I don’t wanna miss out on the holiday
– Tatili kaçırmak istemiyorum.
But I can’t stop staring at your face
– Ama yüzüne bakmaktan kendimi alamıyorum.
I should be playing in the winter snow
– Kışın karda oynamalıyım.
But I’ma be under the mistletoe
– Ama ökse otunun altında olacağım.
(With you) Shawty, with you
– (Seninle) Shawty, seninle
(With you) Shawty, with you
– (Seninle) Shawty, seninle
(With you) Under the mistletoe
– Ökse otunun altında
Everyone’s gathering around the fire
– Herkes ateşin etrafında toplanıyor.
Chestnuts roasting like a hot July
– Kestane sıcak bir Temmuz gibi kavuruyor
I should bе chilling with my folks, I know
– Ailemle takılmalıyım, biliyorum.
But I’ma be under the mistlеtoe
– Ama ökse otunun altında olacağım.
Word on the street, Santa’s coming tonight
– Söylentilere göre Noel Baba bu gece geliyor.
Reindeer’s flying through the sky so high
– Ren geyiği gökyüzünde çok yüksekte uçuyor
I should be making a list, I know
– Bir liste yapmalıyım, biliyorum.
But I’ma be under the mistletoe
– Ama ökse otunun altında olacağım.
(With you) Shawty, with you
– (Seninle) Shawty, seninle
(With you) Shawty, with you
– (Seninle) Shawty, seninle
(With you) Under the mistletoe
– Ökse otunun altında
(With you) Shawty, with you
– (Seninle) Shawty, seninle
(With you) Shawty, with you
– (Seninle) Shawty, seninle
(With you) Under the mistletoe
– Ökse otunun altında
Ayy love, the wise men followed the stars
– Eyy aşk, bilge adamlar yıldızları takip etti
The way I followed my heart
– Kalbimi takip etme şeklim
And it led me to a miracle
– Ve bu beni bir mucizeye götürdü.
Ayy love, so don’t you buy me nothing
– Eyy aşkım, bana hiçbir şey alma
(Don’t you buy me nothing)
– (Bana hiçbir şey alma)
‘Cause I am feeling one thing, your lips on my lips
– Çünkü bir şey hissediyorum, senin dudakların dudaklarımda
That’s a merry, merry Christmas
– Mutlu, mutlu Noeller
It’s the most beautiful time of the year
– Yılın en güzel zamanı
Lights fill the streets, spreading so much cheer
– Işıklar sokakları dolduruyor, çok neşeleniyor
I should be playing in the winter snow
– Kışın karda oynamalıyım.
But I’ma be under the mistletoe
– Ama ökse otunun altında olacağım.
I don’t wanna miss out on the holiday
– Tatili kaçırmak istemiyorum.
But I can’t stop staring at your face
– Ama yüzüne bakmaktan kendimi alamıyorum.

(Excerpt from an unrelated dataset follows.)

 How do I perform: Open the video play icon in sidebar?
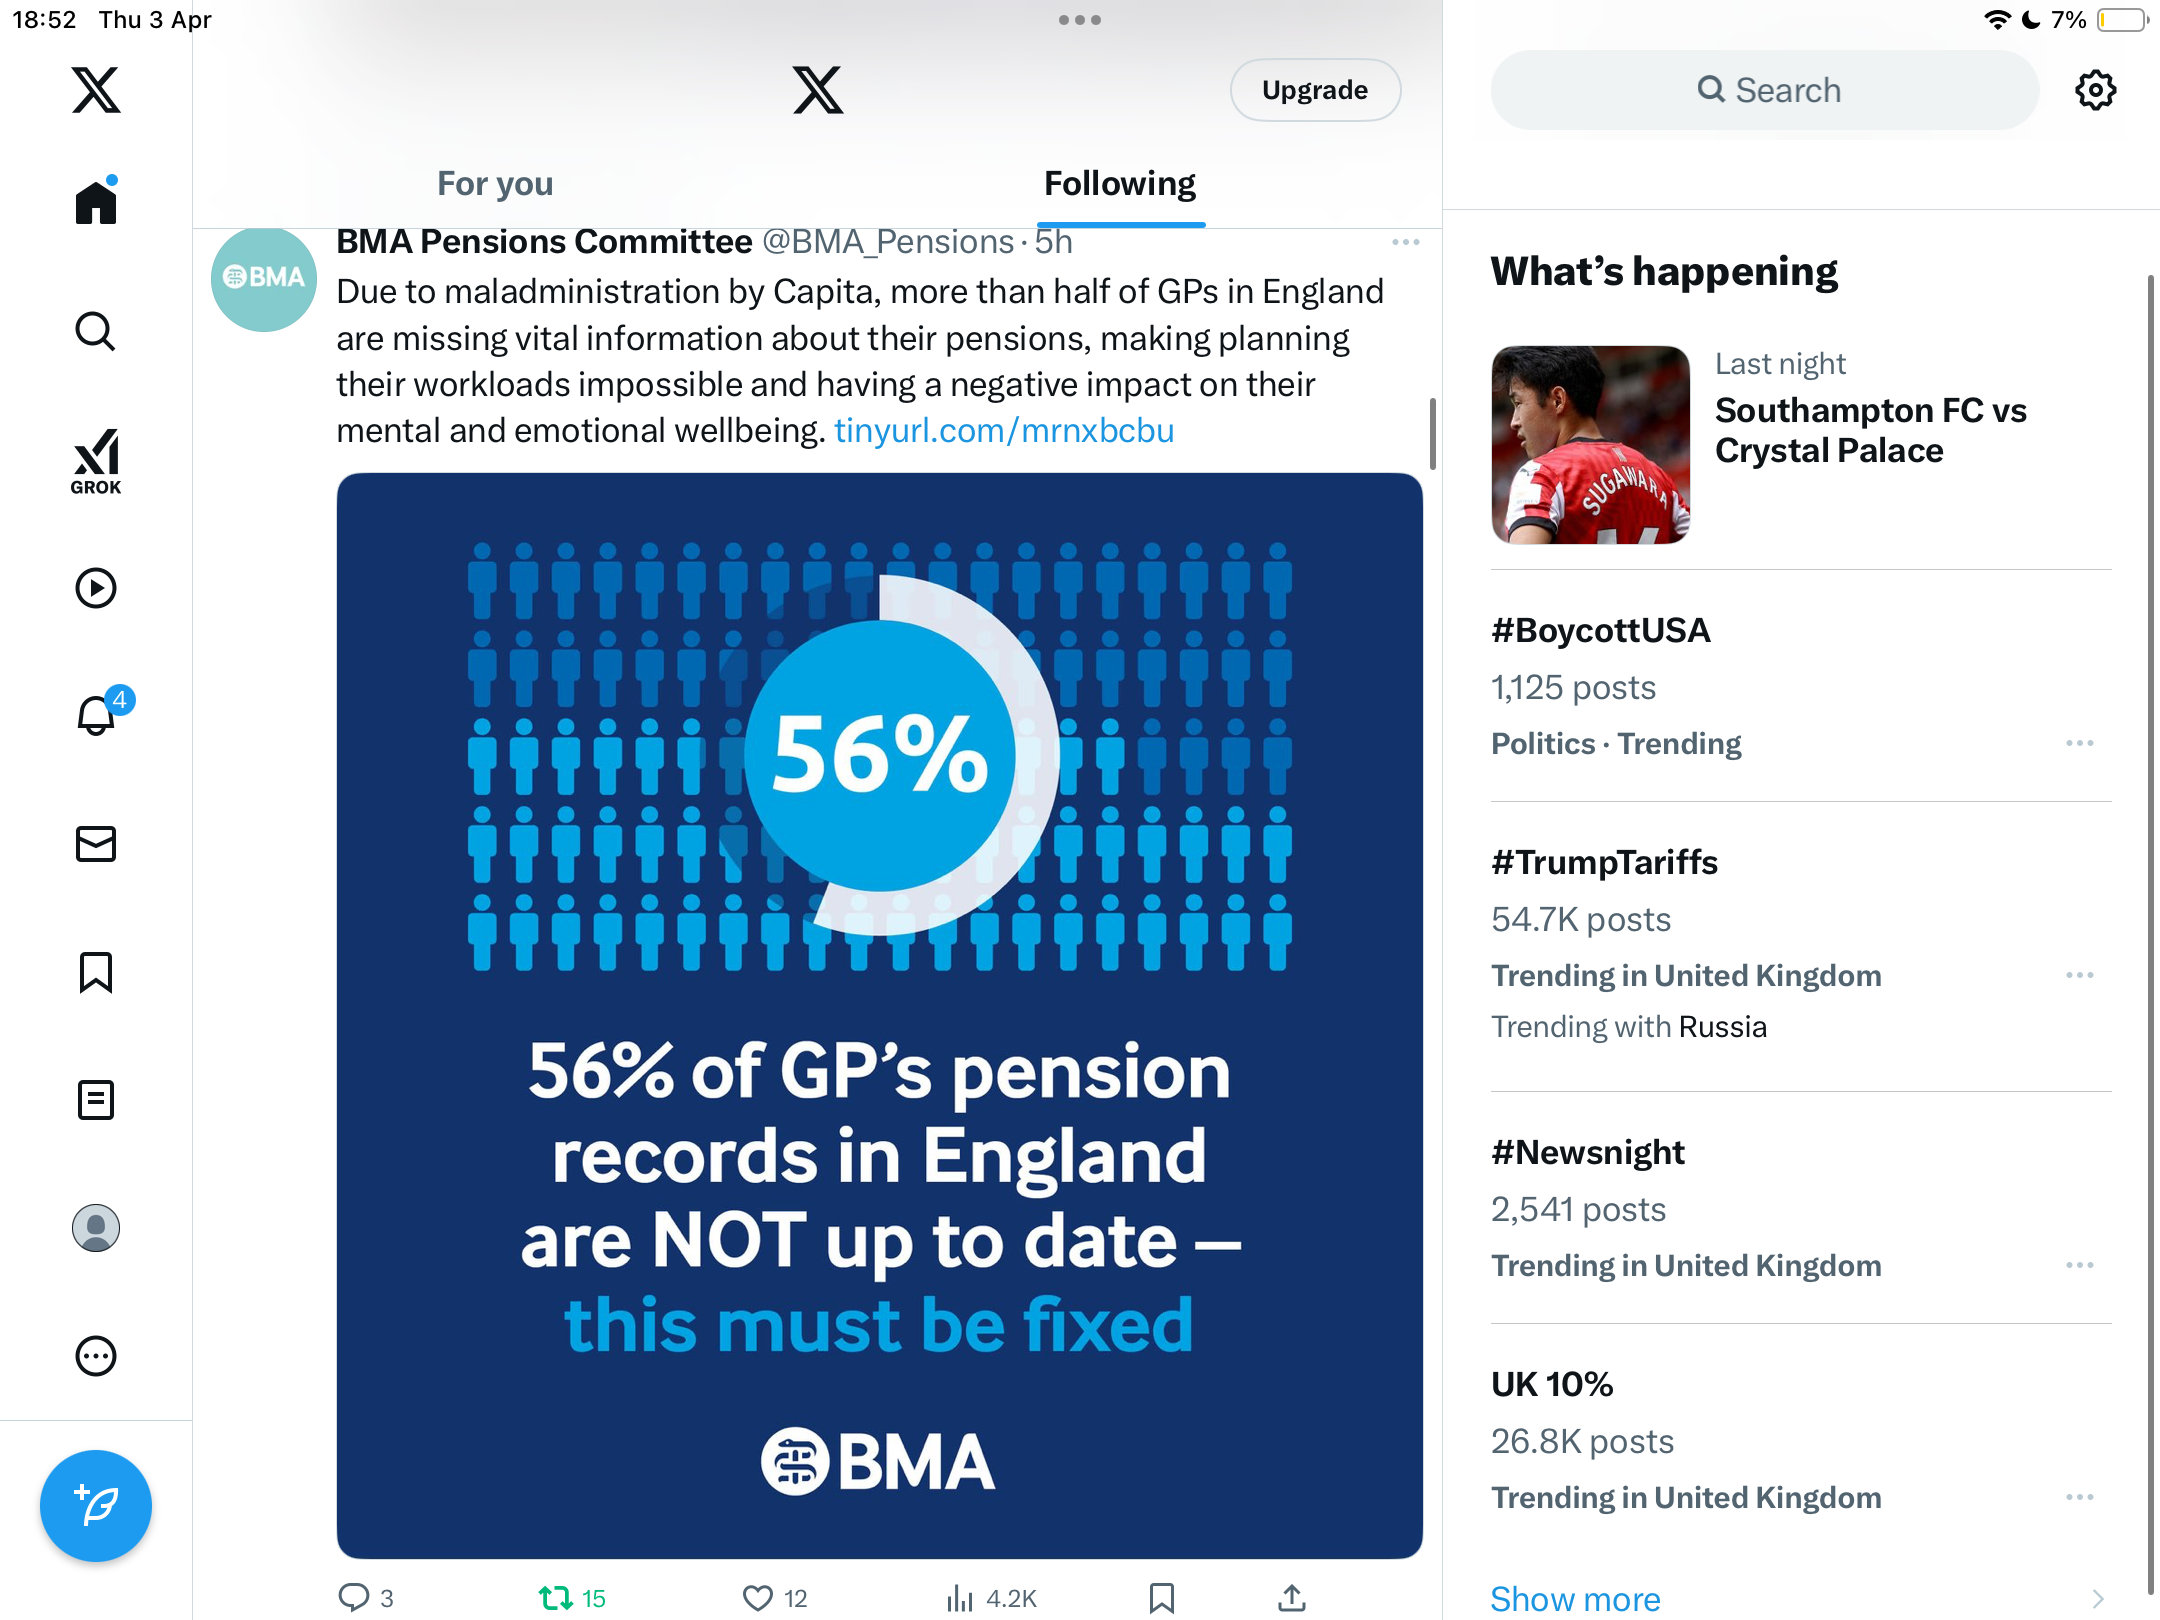pos(96,588)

I should be playing in the winter snow
– Kışın karda oynamalıyım.
But I’ma be under the mistletoe
– Ama ökse otunun altında olacağım.
(With you) Shawty, with you
– (Seninle) Shawty, seninle
(With you) Shawty, with you
– (Seninle) Shawty, seninle
(With you) Under the mistletoe
– Ökse otunun altında
(With you) Shawty, with you
– (Seninle) Shawty, seninle
(With you) Shawty, with you
– (Seninle) Shawty, seninle
(With you) Under the mistletoe
– Ökse otunun altında
(Under the mistletoe)
– (Ökse otunun altında)
Kiss me underneath the mistletoe
– Ökse otunun altından öp beni
Show me, baby, that you love me so-oh-oh, oh, oh, oh
– Göster bana bebeğim, beni çok sevdiğini-oh-oh, oh, oh, oh
Yeah, kiss me underneath the mistletoe (Kiss me underneath the mistletoe)
– Evet, ökse otunun altından öp beni (Ökse otunun altından öp beni)
Show me, baby, that you love me so-oh-oh, oh, oh, oh
– Göster bana bebeğim, beni çok sevdiğini-oh-oh, oh, oh, oh
Why Don’t We – Mistletoe İngilizce Şarkı Sözleri Türkçe Anlamları
yazarı:
Etiketler:
Bir yanıt yazın
Yorum yapabilmek için oturum açmalısınız.